Weeding: With most pesticides banned from the market, the best (and sometimes only) course of action is physical pulling. For best success, pull any weeds as soon as you see them to stop them from going to seed and try to get as much of the root as you can. Some weeds are incredibly difficult to get rid of and will require you to continuously pull them as they appear in hopes you will eventually exhaust the root system. The longer you leave weeds the more energy they will gather, and the larger their root systems will grow. Frequent weeding will give you the best results


Scouting: During the hot dry months of summer, you may see chinch bug damage appearing. It usually appears as dry yellow/tan spots in your lawn that quickly spread, specifically in the hottest periods as they thrive on heat and dry soil. A severe infestation can kill an entire lawn. Watering deeply, keeping your lawn long, aerating your lawn and avoiding a high-nitrogen fertilizer can help keep chinch bugs out of your lawn, or at least reduce the effects of them.


Seeding: Fall is one of the best times to re-seed or sod your lawn as the temperatures are more moderate for seed germination. Again, use a seed developed for your specific area (sun, shade, etc.), and remember to water your lawn frequently and deeply after applying seed.
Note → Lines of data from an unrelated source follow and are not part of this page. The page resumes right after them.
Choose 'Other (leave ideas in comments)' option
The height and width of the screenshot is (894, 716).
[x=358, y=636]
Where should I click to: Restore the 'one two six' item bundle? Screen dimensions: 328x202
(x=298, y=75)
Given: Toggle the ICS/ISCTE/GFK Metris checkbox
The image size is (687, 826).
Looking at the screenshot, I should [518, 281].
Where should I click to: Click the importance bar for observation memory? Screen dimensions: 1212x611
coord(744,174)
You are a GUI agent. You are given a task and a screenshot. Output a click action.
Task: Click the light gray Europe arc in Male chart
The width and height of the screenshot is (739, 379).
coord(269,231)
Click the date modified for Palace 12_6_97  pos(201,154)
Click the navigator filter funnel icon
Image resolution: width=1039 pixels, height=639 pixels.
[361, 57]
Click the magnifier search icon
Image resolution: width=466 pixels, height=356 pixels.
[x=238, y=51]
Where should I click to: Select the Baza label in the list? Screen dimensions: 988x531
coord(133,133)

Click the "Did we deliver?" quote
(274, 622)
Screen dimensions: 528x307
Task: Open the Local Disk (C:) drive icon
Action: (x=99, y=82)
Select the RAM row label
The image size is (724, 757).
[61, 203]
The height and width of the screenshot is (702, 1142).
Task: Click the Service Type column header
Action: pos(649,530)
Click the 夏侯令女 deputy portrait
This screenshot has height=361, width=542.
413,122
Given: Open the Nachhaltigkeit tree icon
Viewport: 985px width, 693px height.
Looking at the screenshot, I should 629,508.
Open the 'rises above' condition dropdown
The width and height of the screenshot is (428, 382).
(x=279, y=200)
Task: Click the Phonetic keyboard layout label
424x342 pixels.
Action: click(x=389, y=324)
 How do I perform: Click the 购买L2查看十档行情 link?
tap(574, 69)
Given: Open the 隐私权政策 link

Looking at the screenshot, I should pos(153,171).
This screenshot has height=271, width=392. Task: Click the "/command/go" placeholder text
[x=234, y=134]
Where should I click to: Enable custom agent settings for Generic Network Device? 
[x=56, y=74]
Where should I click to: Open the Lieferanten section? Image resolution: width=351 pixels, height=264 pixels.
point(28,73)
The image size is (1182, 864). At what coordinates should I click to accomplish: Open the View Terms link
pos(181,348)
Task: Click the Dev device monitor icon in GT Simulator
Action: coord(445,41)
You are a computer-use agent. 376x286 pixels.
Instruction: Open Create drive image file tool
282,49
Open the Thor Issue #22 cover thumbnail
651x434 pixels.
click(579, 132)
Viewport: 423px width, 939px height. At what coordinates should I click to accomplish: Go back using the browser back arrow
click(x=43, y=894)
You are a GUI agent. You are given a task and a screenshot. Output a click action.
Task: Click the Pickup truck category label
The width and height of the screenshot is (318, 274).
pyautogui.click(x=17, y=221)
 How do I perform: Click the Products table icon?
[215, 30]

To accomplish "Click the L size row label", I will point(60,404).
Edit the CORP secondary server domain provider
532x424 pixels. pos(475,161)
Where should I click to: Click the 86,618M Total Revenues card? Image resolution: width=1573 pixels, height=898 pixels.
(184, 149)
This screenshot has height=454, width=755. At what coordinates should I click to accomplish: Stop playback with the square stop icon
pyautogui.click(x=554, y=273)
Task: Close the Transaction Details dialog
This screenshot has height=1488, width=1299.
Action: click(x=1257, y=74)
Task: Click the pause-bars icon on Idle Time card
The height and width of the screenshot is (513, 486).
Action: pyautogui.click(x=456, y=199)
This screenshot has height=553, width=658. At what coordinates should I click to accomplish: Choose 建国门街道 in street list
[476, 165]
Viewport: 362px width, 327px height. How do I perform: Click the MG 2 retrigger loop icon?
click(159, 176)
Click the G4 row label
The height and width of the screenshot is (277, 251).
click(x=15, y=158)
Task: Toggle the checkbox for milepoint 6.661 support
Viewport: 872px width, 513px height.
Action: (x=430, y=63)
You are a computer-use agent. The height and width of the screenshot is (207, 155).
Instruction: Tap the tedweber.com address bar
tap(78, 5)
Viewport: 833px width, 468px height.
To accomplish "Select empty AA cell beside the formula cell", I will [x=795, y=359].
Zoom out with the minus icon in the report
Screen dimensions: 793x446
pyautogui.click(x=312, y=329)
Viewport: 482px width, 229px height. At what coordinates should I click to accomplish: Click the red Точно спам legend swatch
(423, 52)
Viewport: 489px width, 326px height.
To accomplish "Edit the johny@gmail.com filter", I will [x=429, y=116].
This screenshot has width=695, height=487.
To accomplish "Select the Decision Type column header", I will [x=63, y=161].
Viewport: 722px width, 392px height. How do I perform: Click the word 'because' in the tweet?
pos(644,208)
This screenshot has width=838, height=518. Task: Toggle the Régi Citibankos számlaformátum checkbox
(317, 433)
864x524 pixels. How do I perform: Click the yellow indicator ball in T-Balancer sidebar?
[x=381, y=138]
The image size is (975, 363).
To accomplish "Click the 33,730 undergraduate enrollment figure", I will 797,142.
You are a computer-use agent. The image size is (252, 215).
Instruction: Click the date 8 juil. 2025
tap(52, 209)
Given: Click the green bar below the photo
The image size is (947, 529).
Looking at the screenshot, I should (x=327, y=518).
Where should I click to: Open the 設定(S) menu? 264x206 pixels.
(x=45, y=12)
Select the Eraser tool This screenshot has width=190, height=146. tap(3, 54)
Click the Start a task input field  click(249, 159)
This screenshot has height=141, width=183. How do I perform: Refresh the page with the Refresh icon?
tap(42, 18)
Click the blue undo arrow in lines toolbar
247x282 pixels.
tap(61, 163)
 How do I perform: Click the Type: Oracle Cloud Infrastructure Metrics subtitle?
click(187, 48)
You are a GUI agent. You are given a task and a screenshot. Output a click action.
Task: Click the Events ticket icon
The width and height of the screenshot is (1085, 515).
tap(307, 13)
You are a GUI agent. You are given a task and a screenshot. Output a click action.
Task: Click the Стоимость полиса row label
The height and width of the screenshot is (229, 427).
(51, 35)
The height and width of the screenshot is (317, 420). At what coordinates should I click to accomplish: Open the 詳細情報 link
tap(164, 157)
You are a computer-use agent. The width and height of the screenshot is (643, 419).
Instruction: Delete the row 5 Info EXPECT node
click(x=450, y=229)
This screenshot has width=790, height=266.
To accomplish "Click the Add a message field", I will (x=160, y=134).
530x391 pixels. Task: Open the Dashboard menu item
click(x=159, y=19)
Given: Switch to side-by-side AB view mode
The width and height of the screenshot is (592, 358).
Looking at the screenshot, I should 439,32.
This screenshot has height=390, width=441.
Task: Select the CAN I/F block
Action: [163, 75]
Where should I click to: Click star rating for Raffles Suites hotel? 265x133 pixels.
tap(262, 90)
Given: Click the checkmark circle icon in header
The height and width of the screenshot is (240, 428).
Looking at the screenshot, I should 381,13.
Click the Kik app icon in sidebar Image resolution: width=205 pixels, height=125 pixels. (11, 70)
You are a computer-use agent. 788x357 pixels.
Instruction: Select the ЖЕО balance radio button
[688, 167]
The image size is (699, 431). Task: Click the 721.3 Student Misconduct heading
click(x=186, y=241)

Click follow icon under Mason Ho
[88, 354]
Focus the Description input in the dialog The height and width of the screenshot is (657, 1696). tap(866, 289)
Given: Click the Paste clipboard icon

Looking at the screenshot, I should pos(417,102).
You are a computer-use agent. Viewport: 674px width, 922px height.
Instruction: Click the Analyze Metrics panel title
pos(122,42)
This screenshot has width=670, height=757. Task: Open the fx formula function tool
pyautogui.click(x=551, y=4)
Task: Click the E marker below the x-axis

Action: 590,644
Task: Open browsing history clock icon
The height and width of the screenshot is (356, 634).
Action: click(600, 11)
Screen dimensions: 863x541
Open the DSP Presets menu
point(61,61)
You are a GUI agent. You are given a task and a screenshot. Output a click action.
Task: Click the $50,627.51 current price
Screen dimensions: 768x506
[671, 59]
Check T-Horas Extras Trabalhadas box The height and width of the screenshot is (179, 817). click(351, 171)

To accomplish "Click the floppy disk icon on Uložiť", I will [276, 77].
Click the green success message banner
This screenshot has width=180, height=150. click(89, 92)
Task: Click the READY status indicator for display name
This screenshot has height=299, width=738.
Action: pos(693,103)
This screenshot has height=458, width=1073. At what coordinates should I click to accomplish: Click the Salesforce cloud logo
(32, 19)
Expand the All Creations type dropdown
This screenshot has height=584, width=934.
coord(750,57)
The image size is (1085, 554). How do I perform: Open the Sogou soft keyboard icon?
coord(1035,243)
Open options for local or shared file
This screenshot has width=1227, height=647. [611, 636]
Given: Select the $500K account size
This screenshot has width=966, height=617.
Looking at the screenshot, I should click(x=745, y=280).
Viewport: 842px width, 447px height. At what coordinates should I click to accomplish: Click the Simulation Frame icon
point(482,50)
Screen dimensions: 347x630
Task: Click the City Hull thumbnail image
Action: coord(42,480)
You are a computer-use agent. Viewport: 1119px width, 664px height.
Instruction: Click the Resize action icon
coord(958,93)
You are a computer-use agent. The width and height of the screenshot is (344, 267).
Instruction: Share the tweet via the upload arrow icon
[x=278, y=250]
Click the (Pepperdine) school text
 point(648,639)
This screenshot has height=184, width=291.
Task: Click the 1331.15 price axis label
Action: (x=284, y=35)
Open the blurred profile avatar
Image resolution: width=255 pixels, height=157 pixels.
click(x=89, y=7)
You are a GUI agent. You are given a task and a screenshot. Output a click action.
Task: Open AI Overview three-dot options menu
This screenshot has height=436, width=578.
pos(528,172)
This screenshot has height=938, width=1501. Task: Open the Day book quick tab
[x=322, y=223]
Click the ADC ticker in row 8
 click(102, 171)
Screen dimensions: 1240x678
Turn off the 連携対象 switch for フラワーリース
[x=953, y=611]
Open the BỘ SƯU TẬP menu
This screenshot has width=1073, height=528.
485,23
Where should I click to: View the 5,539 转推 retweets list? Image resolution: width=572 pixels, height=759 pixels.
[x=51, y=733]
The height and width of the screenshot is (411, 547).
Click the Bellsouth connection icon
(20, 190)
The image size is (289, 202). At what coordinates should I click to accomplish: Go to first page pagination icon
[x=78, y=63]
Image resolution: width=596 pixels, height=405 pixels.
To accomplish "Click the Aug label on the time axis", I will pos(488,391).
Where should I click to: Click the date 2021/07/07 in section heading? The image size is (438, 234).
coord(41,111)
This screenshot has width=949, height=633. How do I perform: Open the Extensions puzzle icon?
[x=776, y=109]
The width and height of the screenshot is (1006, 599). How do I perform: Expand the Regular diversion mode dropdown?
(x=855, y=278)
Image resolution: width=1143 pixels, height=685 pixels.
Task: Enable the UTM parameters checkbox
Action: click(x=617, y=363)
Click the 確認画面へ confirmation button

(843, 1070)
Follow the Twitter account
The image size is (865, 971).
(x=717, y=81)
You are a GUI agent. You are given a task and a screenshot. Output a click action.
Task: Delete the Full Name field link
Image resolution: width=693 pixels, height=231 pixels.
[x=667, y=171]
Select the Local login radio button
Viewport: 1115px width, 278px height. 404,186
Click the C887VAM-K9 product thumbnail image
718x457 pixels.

Fertilizing: Use a fertilizer with nitrogen and potassium to help encourage growth and increase the overall health of your lawn, as well as improve winter survival rates. Any excess nitrogen that is not used will be stored in the roots for next year's growth.


Cleaning: To prep for the winter season, remove excess thatch from your lawn as any more than 2.5 cm can be detrimental to the health of it. Also, clean up any fallen leaves from your lawn and raise your mower height a bit before you mow your lawn for the last time in the fall.


Grub Treatment: Apply another round of grub treatment while the soil is still warm to reduce the amount of grubs that survive the winter. In late fall or early winter, the grubs will move deeper into the soil and the treatment will not be effective, so be sure to put it down before it gets too cold.